あなたのそばにある異様な話 |
現代妖怪やサイバーゴーストなど都市伝説系の話を漫画にしたものであるが、収録作品としては「注射男」や「渋谷の赤ん坊」、「怪人アンサー」、「一寸ババア」、「杉沢村」、「ベッドの下の男・隙間女」、「ハムスターの幽霊」、「チェーンメール」、「サイバーゴースト」の9編。
「注射男」は口裂け女の話も絡めながら現代における医療に対する不信や不安などが生み出した話という都市伝説に隠された社会問題的な側面を描いてる点は面白いが、このエピソードを担当した漫画の絵がイマイチ好みではない。
「渋谷の赤ん坊」は映画「渋谷怪談」でも描かれたような話も含む現代ならではの都市伝説であるが、この都市伝説の場合、性的に暴走する若者への戒め的意味合いも含むようなエピソードであり、昔言う事を聞かない子供に親が語ったような「戒め的お化け話」が信じられなくなってしまった現代において、新たに派生した怪談なのかもしれない。
「怪人アンサー」も現代ならではの「携帯電話」というツールを使ったエピソードだし、こういうタイプの怪談は新たなツールが出るたびに進化したり、新たに生まれたりするものなのでそのうち今話題のアイフォンなんかをネタにした怪談なんかも出てくるかもしれない。
また、この怪談はある人物が噂の広まり方を調べる実験のために創作したというのが真相らしいが、元は嘘の話でも後の時代になるにつれて本当の話のように伝わったり噂は常に変化していくというのも興味深いと思う。

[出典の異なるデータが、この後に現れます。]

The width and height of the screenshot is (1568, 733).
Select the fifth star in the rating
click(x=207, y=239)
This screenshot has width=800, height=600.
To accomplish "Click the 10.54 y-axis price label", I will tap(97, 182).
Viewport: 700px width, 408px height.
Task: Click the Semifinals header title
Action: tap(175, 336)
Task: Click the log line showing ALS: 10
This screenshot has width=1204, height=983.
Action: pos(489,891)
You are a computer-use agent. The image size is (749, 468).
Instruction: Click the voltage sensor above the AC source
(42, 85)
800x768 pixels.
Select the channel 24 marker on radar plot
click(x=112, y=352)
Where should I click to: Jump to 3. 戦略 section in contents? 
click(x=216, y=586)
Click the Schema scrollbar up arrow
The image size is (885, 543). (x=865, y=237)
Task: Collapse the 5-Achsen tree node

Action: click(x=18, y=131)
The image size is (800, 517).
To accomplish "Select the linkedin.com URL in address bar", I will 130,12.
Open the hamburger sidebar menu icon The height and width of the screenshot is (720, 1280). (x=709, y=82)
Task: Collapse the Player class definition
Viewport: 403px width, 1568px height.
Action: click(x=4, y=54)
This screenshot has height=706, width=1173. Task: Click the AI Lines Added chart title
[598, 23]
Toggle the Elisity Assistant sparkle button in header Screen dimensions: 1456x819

「一寸ババア」は「渋谷の赤ん坊」と同じく戒め的意味合いの強い怪談であるし、「杉沢村」にしても失われた村落の風習に対する恐怖が生んだ怪談であったり、社会形態の変容によって怪談が生まれる背景も感じられる。
「ベッドの下の男・隙間女」は都市伝説では有名な話だし、「ハムスターの幽霊」はペットという存在が人間社会において大きな存在になっているという認識を感じさせる。
「チェーンメール」や「サイバーゴースト」はネット社会をモチーフにした怪談であるが、相手が見えない形でのコミュニケーションの進化というある意味妙な世界で、その世界観自体が考えようによっては恐怖であり、そういう危うさを含んだ世界であるからこそこういう怪談が生まれたのかもしれない。
収録作としては知ってるような話が多かったし、新鮮味はなかったが、怪談とその社会背景について色々考えたり出来たのは面白かったと思う。